I'm working on LLVM project and have such code:

if (auto *var = dyn_cast<type_0>(args) {
// code    
} else if (auto *var = dyn_cast<type_1>(args) {
// same code as in first `if`
} else if (auto *vat = dyn_cast<type_2>(args) {
//same code as in first `if`
}// and etc.

Is it possible to convert these if/else statements to something like this?

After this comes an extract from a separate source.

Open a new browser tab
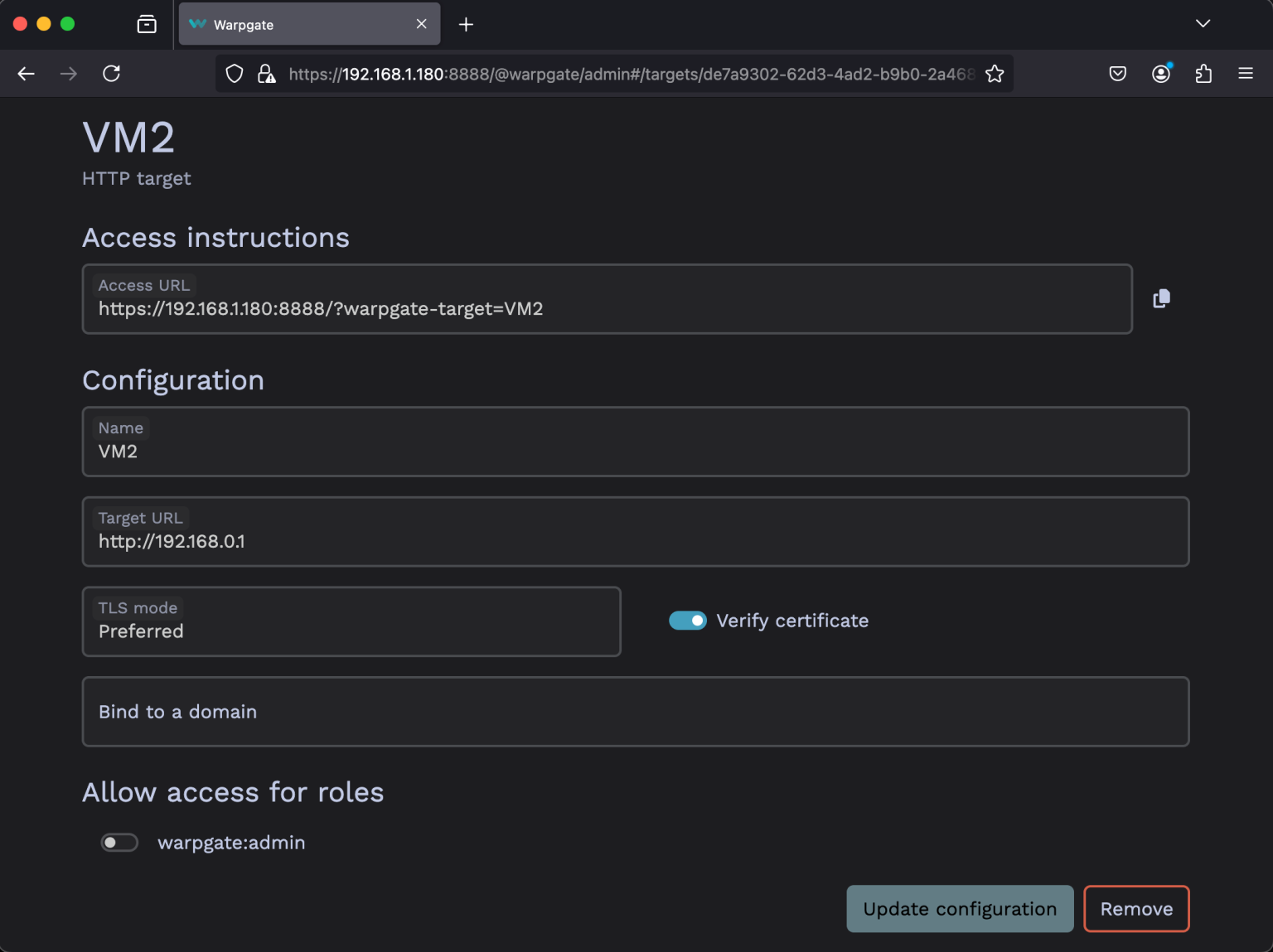 point(466,24)
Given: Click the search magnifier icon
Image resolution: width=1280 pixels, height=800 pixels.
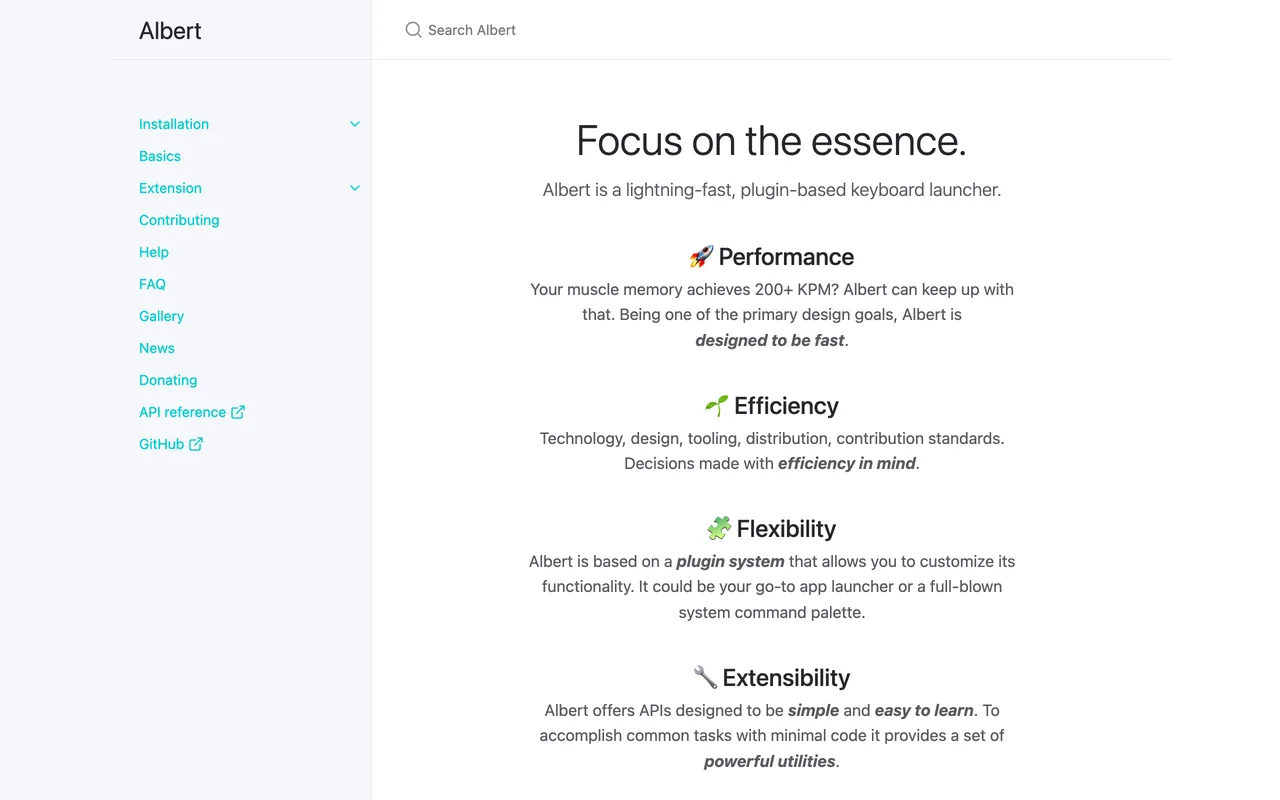Looking at the screenshot, I should click(413, 30).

auto types[] = {type_0, type_1, type_2, ... };
for (auto type : types) {
    if (apply(type, args)) {
        break;
    }
}

bool apply(type, args) {
//code from first `if` statement
}

CodePudding user response:

With some funky fold expression magic it's possible to do this (derived from https://www.foonathan.net/2020/05/fold-tricks/). I've used dynamic_cast for an easier demo but I presume dyn_cast works the same way:

#include <string>
#include <iostream>
#include <typeinfo> 

class Base
{
public:
    virtual ~Base() {};
};

class Sub1 : public Base {};
class Sub2 : public Base {};
class Sub3 : public Base {};
class Sub4 : public Base {};

template<typename T>
bool visitor(const T& t)
{
    std::cout << typeid(T).name() << "\n";
    return true;
}

template <typename Base, typename ...T>
bool visit(Base& base)
{
    return ((dynamic_cast<T*>(&base) ? (visitor(*dynamic_cast<T*>(&base)), false) : true) && ...);
}

int main()
{
    Sub2 sub;
    Base& base = sub;
    visit<Base, Sub1, Sub2, Sub3, Sub4>(base);
}

CodePudding user response:

The simplest LLVM-ish way is to use InstVisitor; this answer contains the typical declaration and you can find several examples if you search for code in LLVM that inherits InstVisitor in that way.

Then you just make an instance of your InstVisitor subclass and tell it to visit() any module, function, basic block or instruction, and it'll call the right visitFoo() for that instruction or for each instruction.